Issue 85 — Friday, April 10, 2026
I don’t like conferences, but my first South By Southwest stood me overlooking Lady Bird Lake, glistening glass towers beside old brick ones, trees that hadn’t decided yet whether it was spring, and a few feet from Garry Tan, CEO of Y Combinator, the most influential startup accelerator on Earth.
Garry looks like a maths professor who got rich, or a rich man who reads a lot. Black open-collared shirt, Penfold glasses, short beard greying at the chin, he talks with his hands, nervously.
Garry has clout at SXSW, but there was a time when he couldn’t even afford a delegates pass. Around the years Twitter had launched out of this same conference, and Garry was starting Posterous, which Twitter would acquire a few years later.
After that, the passes found him.
Garry joined Y Combinator as designer in residence and wrote the first cheque into Coinbase.

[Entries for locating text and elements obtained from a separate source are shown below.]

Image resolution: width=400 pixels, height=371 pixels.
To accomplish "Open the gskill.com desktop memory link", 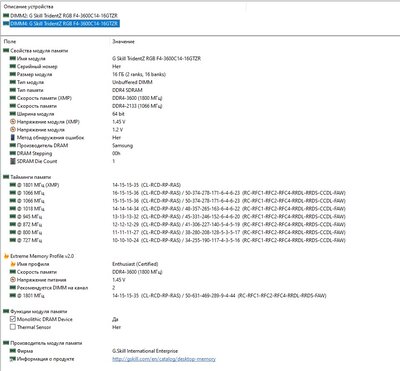I will [164, 359].
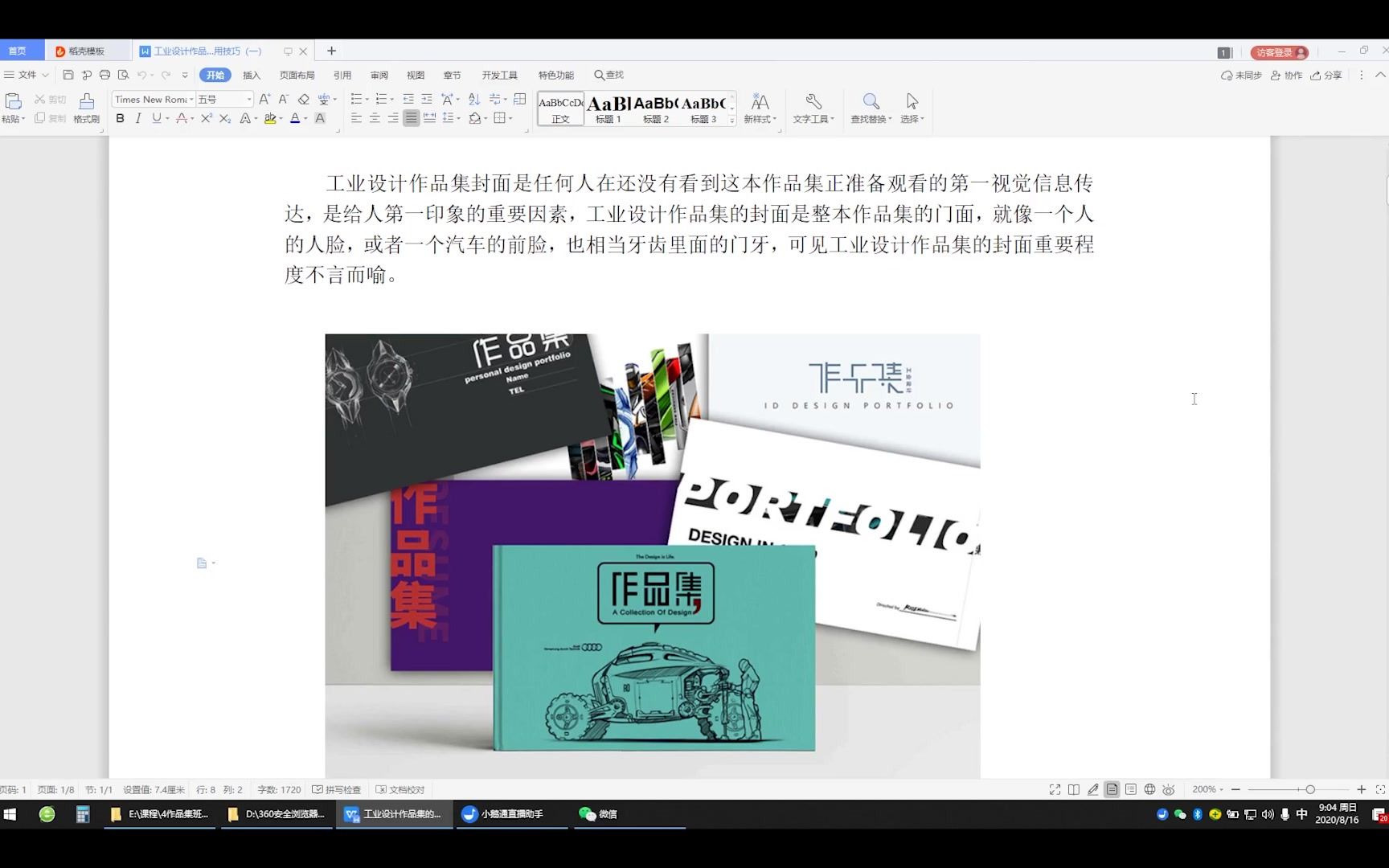Open the underline style dropdown arrow
The image size is (1389, 868).
pyautogui.click(x=166, y=118)
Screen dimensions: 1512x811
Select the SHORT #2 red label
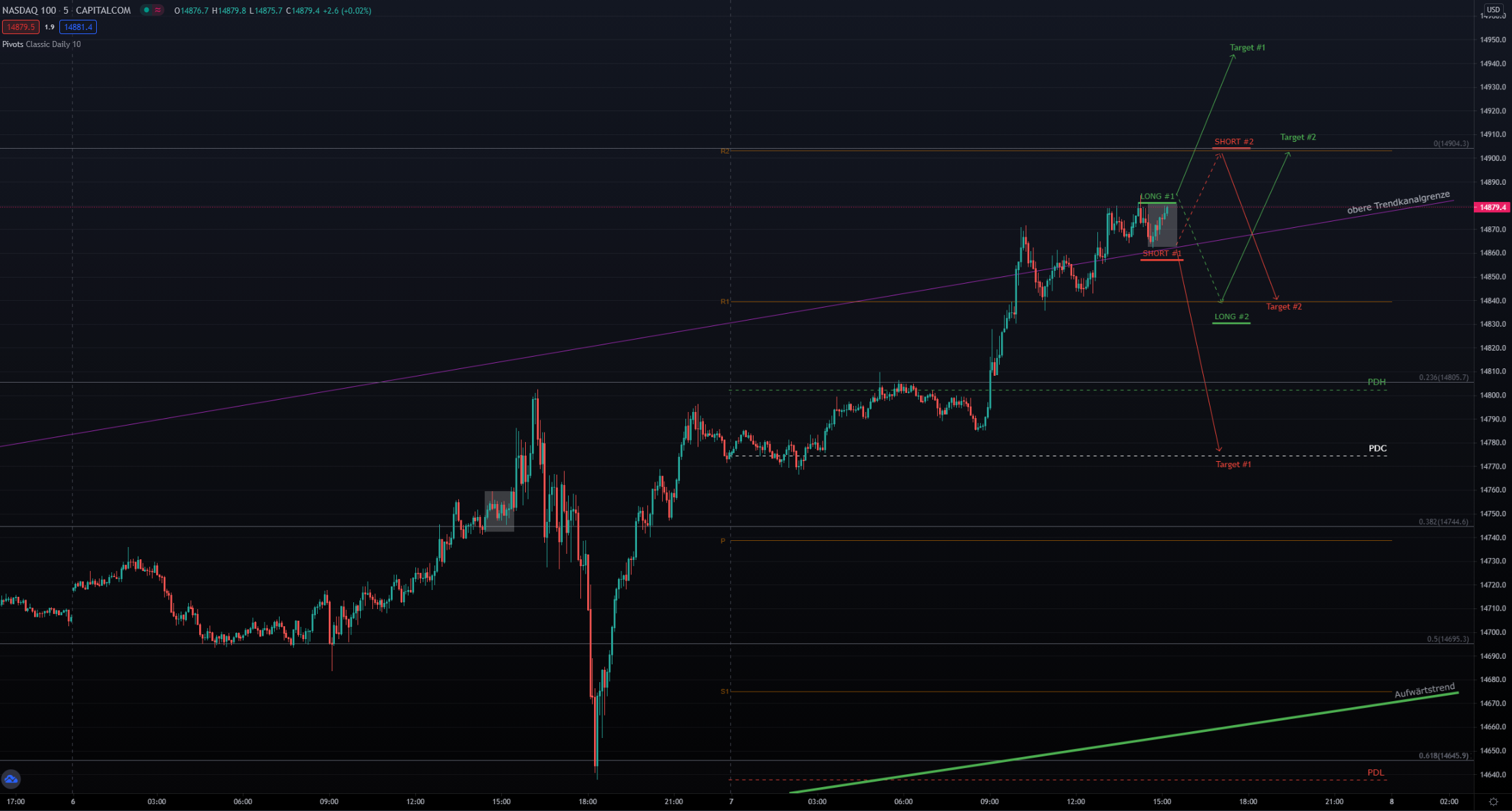[x=1233, y=142]
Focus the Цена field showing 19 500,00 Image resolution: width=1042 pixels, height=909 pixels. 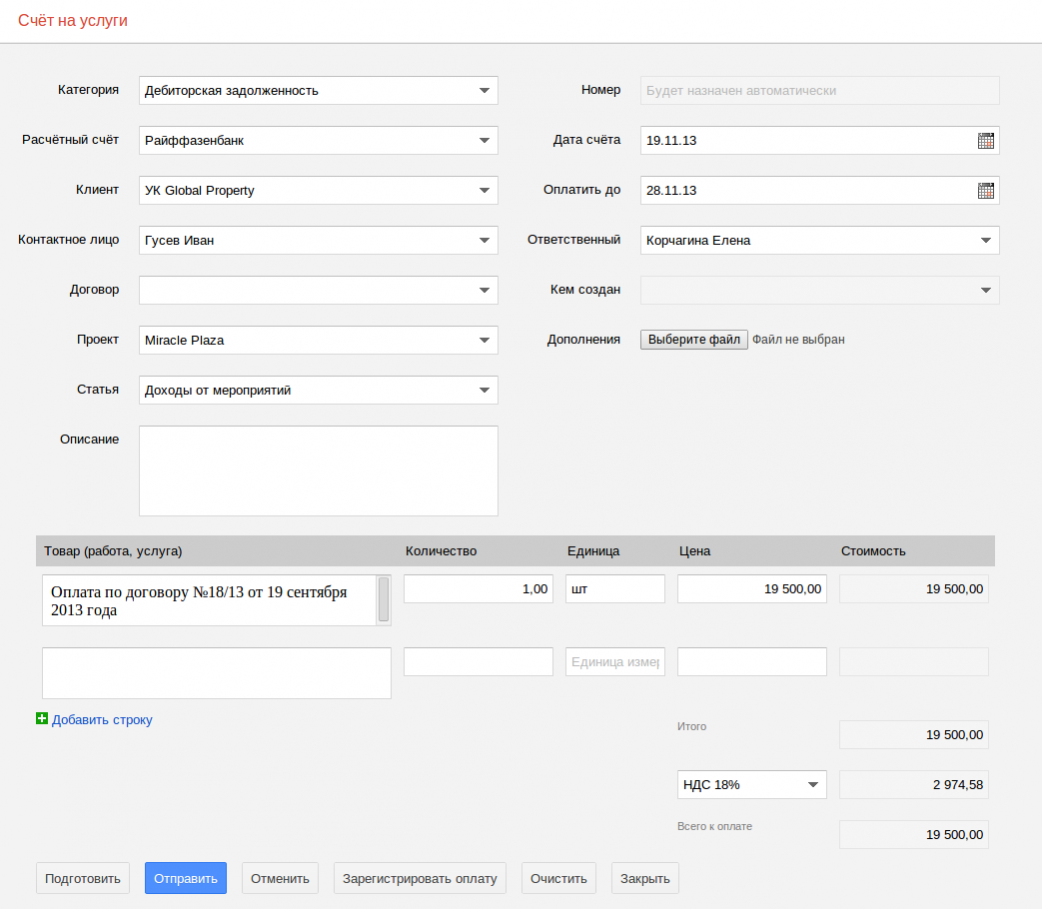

Now he presides over the seed fund that backed Airbnb, Stripe, Instacart and over $600 billion in combined valuation, the most successful of its kind in history.
Today, YC is self-fulfillingly successful and near mythical.
True story: I was once told, in a serious investor meeting, never to mention Y Combinator. Too hallowed. YC is like Nigel’s guitar in Spinal Tap. Don’t touch it. Don’t point at it. Don’t even look at it.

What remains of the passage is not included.